### 文書の抜粋
◇ ◇ ◇ ◇ ◇
沖縄県民がその安全性に疑問を投げかけていたことに対して政府がその飛行の危険性を否定し、秋にも沖縄普天間飛行場への配備計画があるMV22オスプレイが4月(2012年)モロッコで訓練中に墜落、搭乗兵士2人が死亡した。 《MV-22オスプレイ配備に係る沖縄県及び宜野湾市への三次回答》
アメリカ政府はこの事故を機械的なミスが原因ではなく、人為的ミスだとする調査結果を日本政府に伝えた。
この報告を受けて森本防衛大臣が6月5日(2012年)午前の閣議後の記者会見で発言している。《オスプレイ墜落 米“機械的ミスでない”》(NHK NEWS WEB/2012年6月5日 13時55分)
◇ ◇ ◇ ◇ ◇
### 資料の抜粋
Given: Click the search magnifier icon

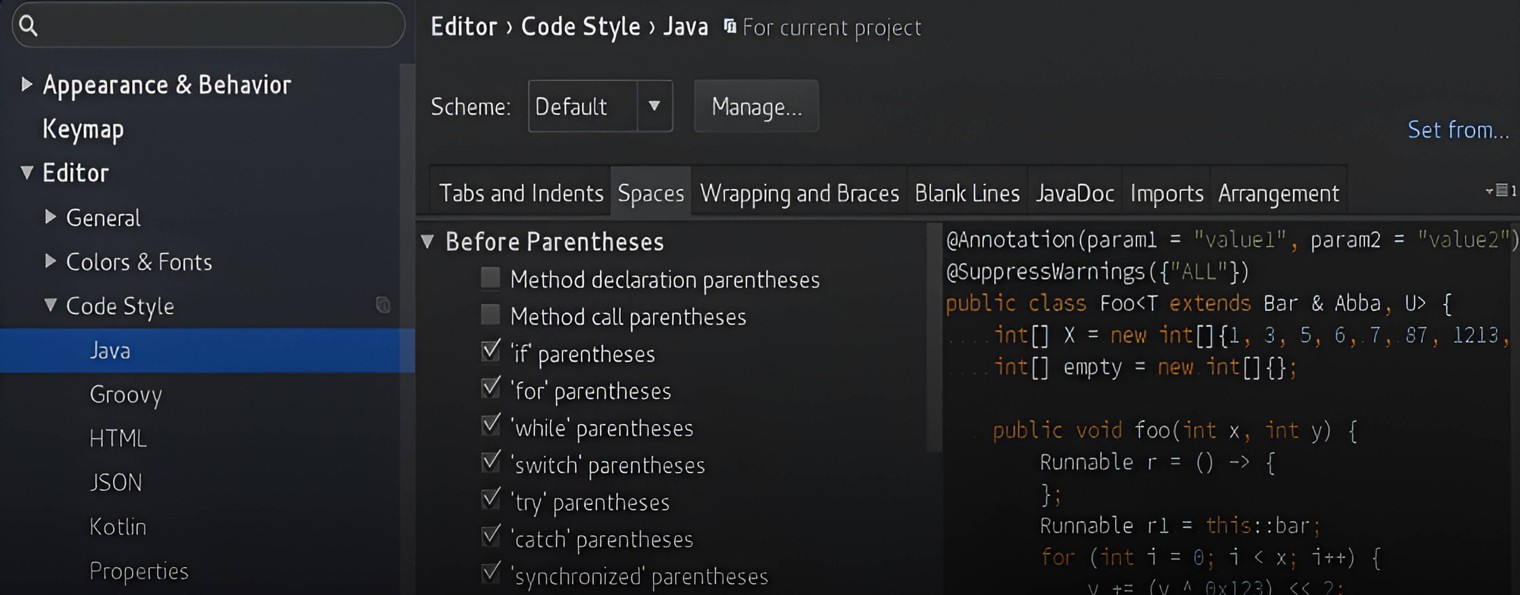Looking at the screenshot, I should [29, 27].
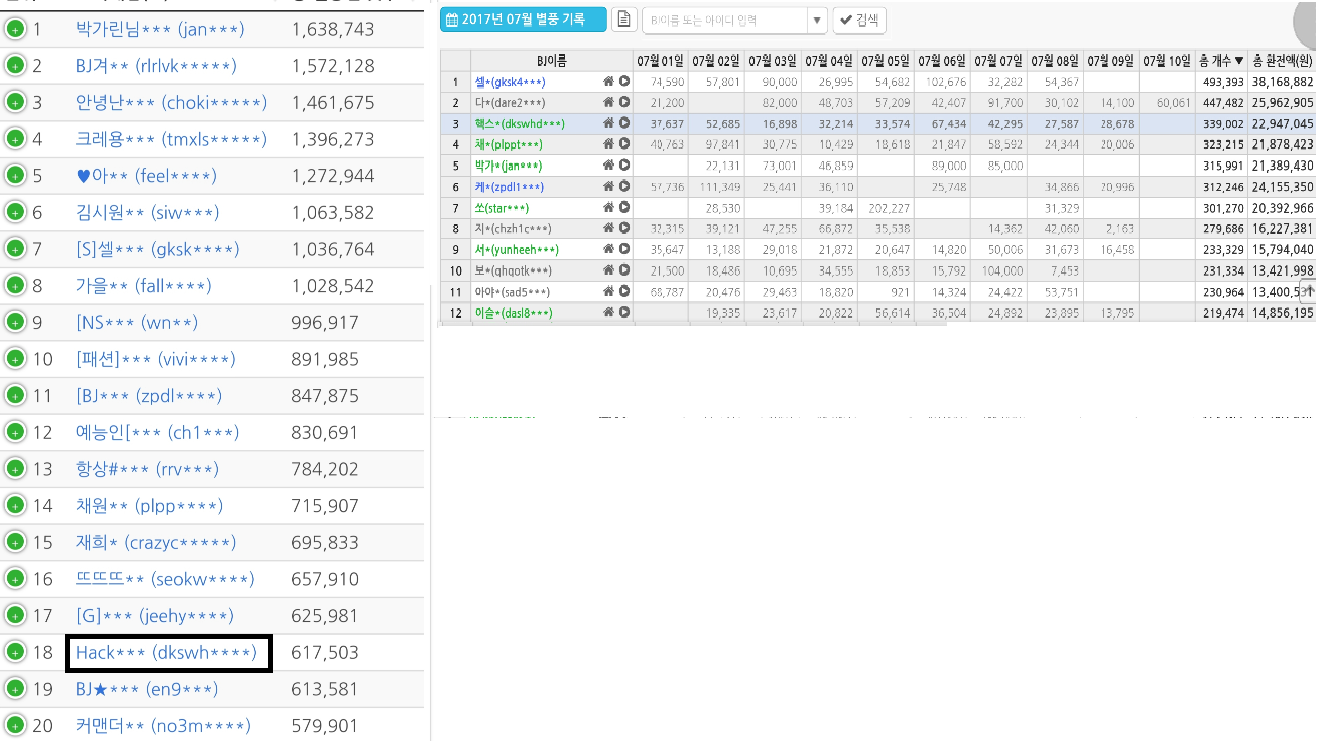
◇ ◇ ◇ ◇ ◇
### やること
オスプレイ墜落についての文章の「沖縄県民がその安全性に疑問を」から「NEWS WEB/2012年6月5日 13時55分)」までを、一字も変えずに書き写してください。 上の行は、オスプレイ墜落についての文章とは別の資料です。

### 答え
沖縄県民がその安全性に疑問を投げかけていたことに対して政府がその飛行の危険性を否定し、秋にも沖縄普天間飛行場への配備計画があるMV22オスプレイが4月(2012年)モロッコで訓練中に墜落、搭乗兵士2人が死亡した。 《MV-22オスプレイ配備に係る沖縄県及び宜野湾市への三次回答》
アメリカ政府はこの事故を機械的なミスが原因ではなく、人為的ミスだとする調査結果を日本政府に伝えた。
この報告を受けて森本防衛大臣が6月5日(2012年)午前の閣議後の記者会見で発言している。《オスプレイ墜落 米“機械的ミスでない”》(NHK NEWS WEB/2012年6月5日 13時55分)